Мы все время обороняемся. Если животные в дикой природы весь свой потенциал обороны тратят на то, чтобы отгородиться от физической агрессии, мы, люди, тратим столько же (а то и больше) сил на спасение от психической агрессии (причем нередко выдуманной).
Стороны, которые нам кажутся слабыми, индивидуальны. И мы прячем их с разной интенсивностью. Все зависит от мощности дискомфорта, который мы испытываем из–за повреждений в нашей индивидуальной модели мира. У каждого свои психологические занозы, но эта книга, как вы помните, посвящена одной из самых болезненных – взаимоотношениям с родителями.
Почему об этом можно говорить, как о занозе? По нескольким причинам, главная из которых – болезненность конфликтов с родными. Уйти в глухую оборону, как правило, не получается. Близкие всегда найдут щелку, лазейку, чувствительную точку, ахиллесову пяту, чтобы воткнуть шпильку. Но им кажется, что они не просто причиняют боль, а действуют из лучших побуждений. Их заблуждение можно понять: несколько десятилетий родственники отвечали за все аспекты вашей жизни – и физиологические, и психологические, и социальные. Они привыкли к этому состоянию и потому не в силах снять с себя тотальную ответственность, когда приходит срок — то есть когда «милый ребенок» превращается во взрослую личность, готовую к самостоятельности и самодостаточности. Кстати: вполне вероятно, близкие воспринимают эту тотальную ответственность как смысл своей жизни. Представьте, на что бы пошли лично вы, защищая идею, от которой зависит ваша собственная жизнь? То–то. Поэтому не будьте слишком категоричны в момент близкородственного конфликта. А чтобы понять, как работает сознание мамы/папы в подобной ситуации, подумайте над причинами, которые время от времени провоцируют вас на семейные разборки.

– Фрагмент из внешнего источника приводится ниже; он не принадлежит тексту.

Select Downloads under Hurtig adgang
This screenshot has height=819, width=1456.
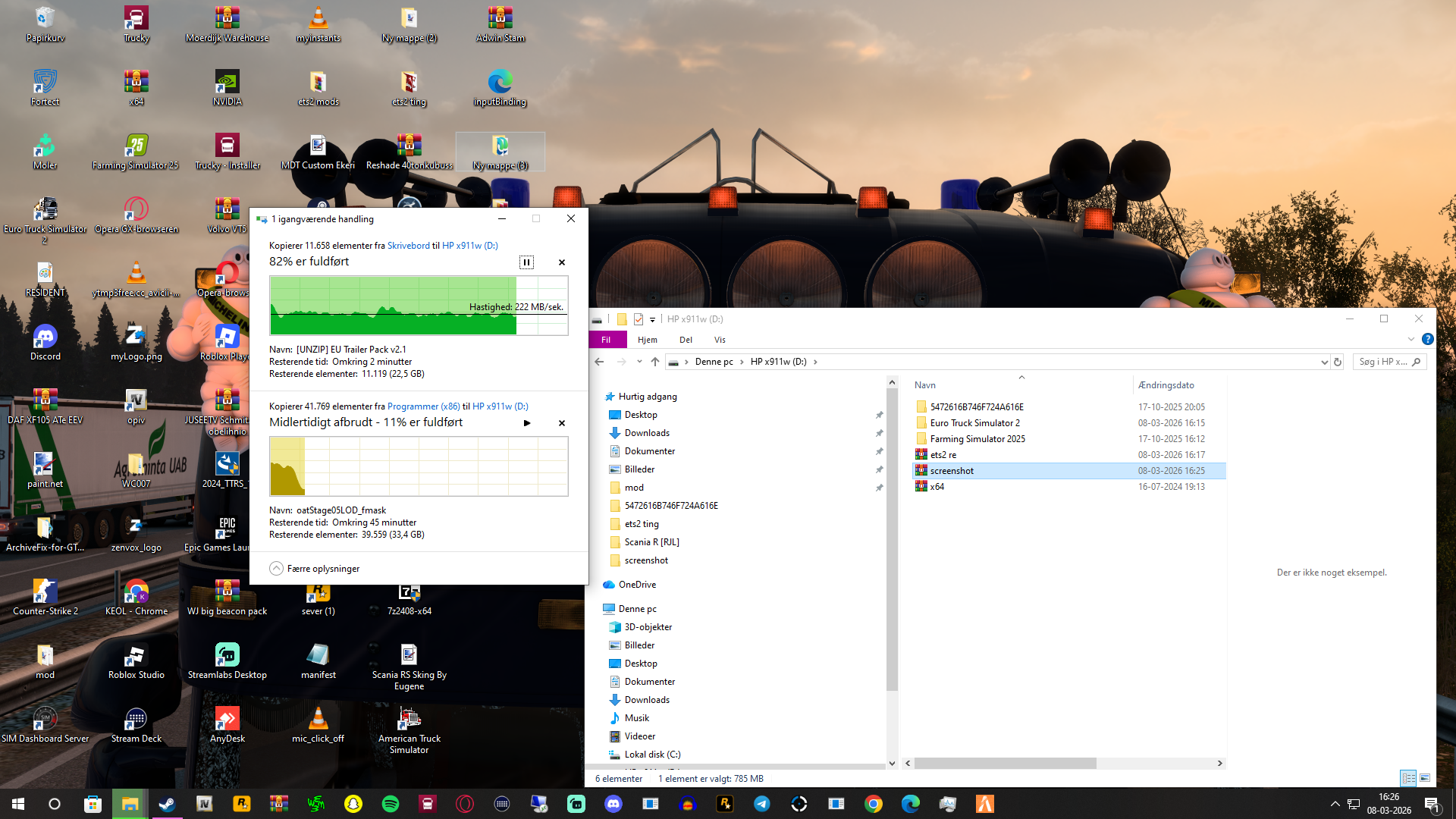click(x=646, y=433)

Во–первых, начнем с причины, которая нам, авторам, кажется всеобщей, как законы мироздания: с того, что длительных идиллических отношений не бывает. Либо они длительные, либо идиллические. Как говорят англичане: «Чудо – только девять дней чудо». В том смысле, что чудесные происшествия или благородные поступки на десятый день становятся обыденностью. И если вы девять дней делали что–то хорошее (например, самолично ремонтировали дверной замок), то на десятый день вас, вероятно, попросят отремонтировать всю прихожую. И на вопрос: с чего бы это? – немедленно дадут ответ: назвался хорошим – полезай! На стремянку. Вот тебе банка с краской, рулон обоев, книжка «Раскрась сам!» — и вперед, к новым свершениям на почве благородства души. И получается, что либо ты совершаешь доброе дело и линяешь до исхода девятидневного срока, либо так и проживешь в образе «недоброго и нехорошего», которого как–то раз попросили сделать евро–или хотя бы просто ремонт, а он отказался.